Parents concerned that Duval County charter schools are not bound by district’s mask mandate
News4Jax | By Joe McLean | September 14, 2021
Some parents of charter school students also calling for more transparency in COVID-19 case reporting
JACKSONVILLE, Fla. – Florida Gov. Ron DeSantis’ ban on required masking of students is being fought in the courts, but in the meantime, some school districts in the state are still imposing a mask mandate.
While Duval County Public Schools is requiring students and employees to wear masks, the county’s charter schools are not bound by the mask mandate. The situation has many charter school parents concerned and calling for changes.
Charter schools are in a very unique position, in that they get public money, but are not bound by most rules set by the elected school board. Charter schools have their own school board to make those decisions, and many local charter schools are taking their cues from the Florida Department of Education, which demanded that mandates not be imposed.
“It’s very concerning that they just have the option of not listening to the rest of the county,” said Donald Price, whose child attends River City Science Academy, which has six campuses in Duval County.
When News4Jax asked the school’s spokesperson if masks were required, the spokesperson said “we follow the State order” — meaning no.
“It’s disheartening and concerning, and it’s scary, to be honest,” Price said. “I thought I was sending my child to a progressive science school that was going to be advancing him and forward-thinking and science and stuff like that, mathematics, where now I feel like it’s more of a money and political thing than a teaching thing.”

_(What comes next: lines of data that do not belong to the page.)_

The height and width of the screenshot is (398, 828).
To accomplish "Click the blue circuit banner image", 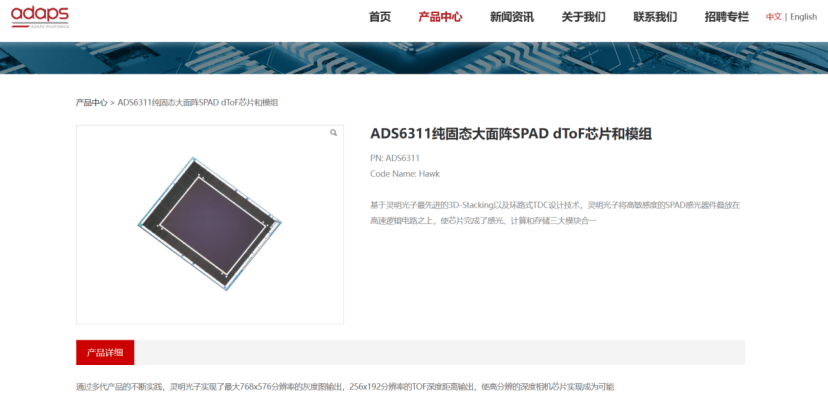I will coord(414,58).
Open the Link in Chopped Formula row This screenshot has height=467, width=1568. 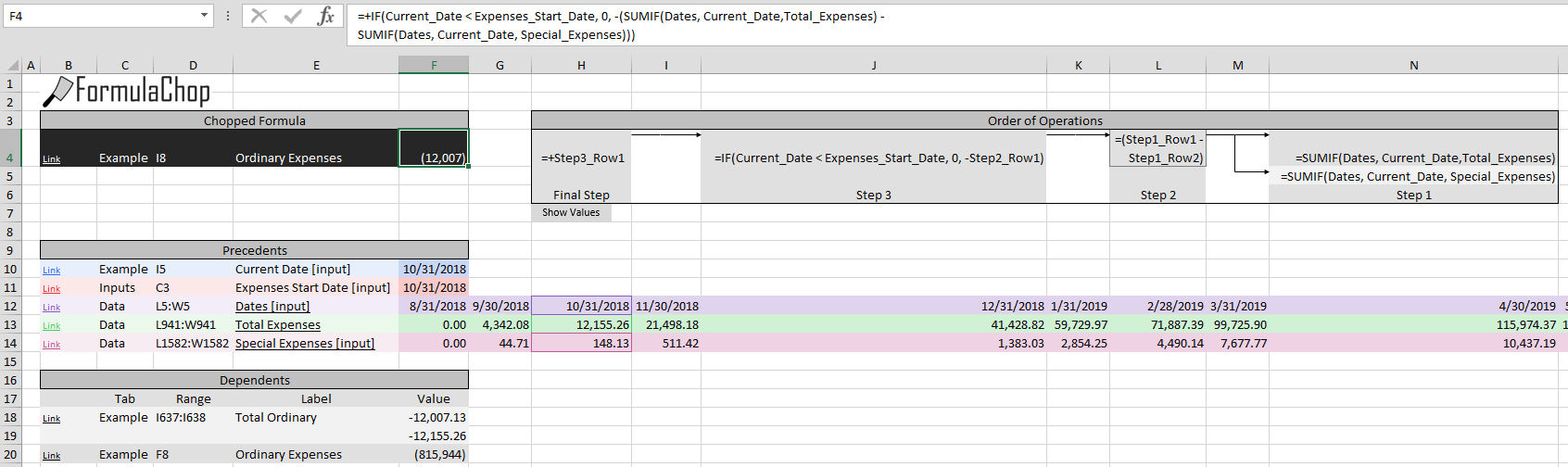tap(51, 159)
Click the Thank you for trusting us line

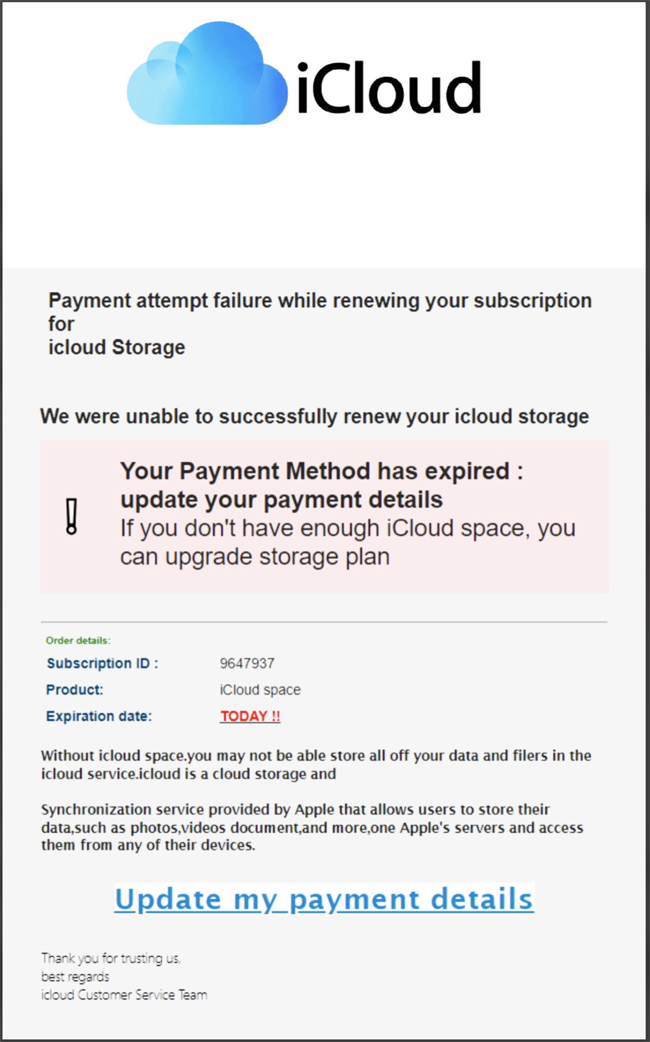(x=111, y=958)
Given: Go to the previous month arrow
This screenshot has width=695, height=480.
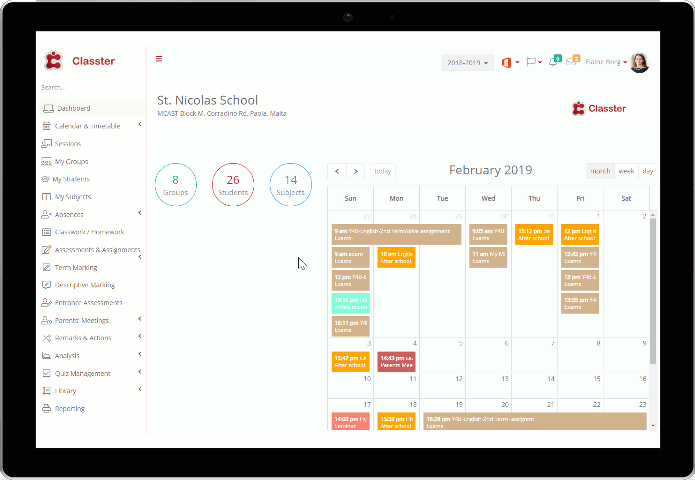Looking at the screenshot, I should pos(337,171).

There are more than a half-dozen Duval Charter School campuses across Jacksonville governed by Renaissance Charter School Inc. A spokesperson said the company “strongly recommends masks for all students and requires all teachers, staff and visitors to wear masks while inside its schools in Duval County.”
Parents who News4Jax spoke with said it’s not enough.
“It really stinks that it’s come down to this,” said Jill Lortz, the mother of a Duval Charter School student. “You hate that we’re in this situation. I wish it was better. I wish the numbers would come down.”
“I’m high risk because I have asthma. My parents are in their 70s. My sister is immunocompromised,” said Lenna Sutton, the mother of a Duval Charter School student. “So it’s just disappointing that they are not listening to CDC guidelines.”
Another thing that charter schools get to decide for themselves is what data to release to families and how often. While some parents said there is a lot of communication from the principal about how many cases are in their school, others are far less transparent.
“To me, that’s not acceptable. They weren’t sharing any data, and when I did speak to the school, they said they only have to report it to the CDC, they don’t have to, you know, report it to us. So really haven’t gotten any data,” said Yasmine Wilson, a mother of Duval Charter School students.
Charter schools are also not listed on the online DCPS COVID-19 dashboard. The district said the information system that the charter schools use is incompatible with the one the district uses but said that charter schools are free to disclose information with their own families.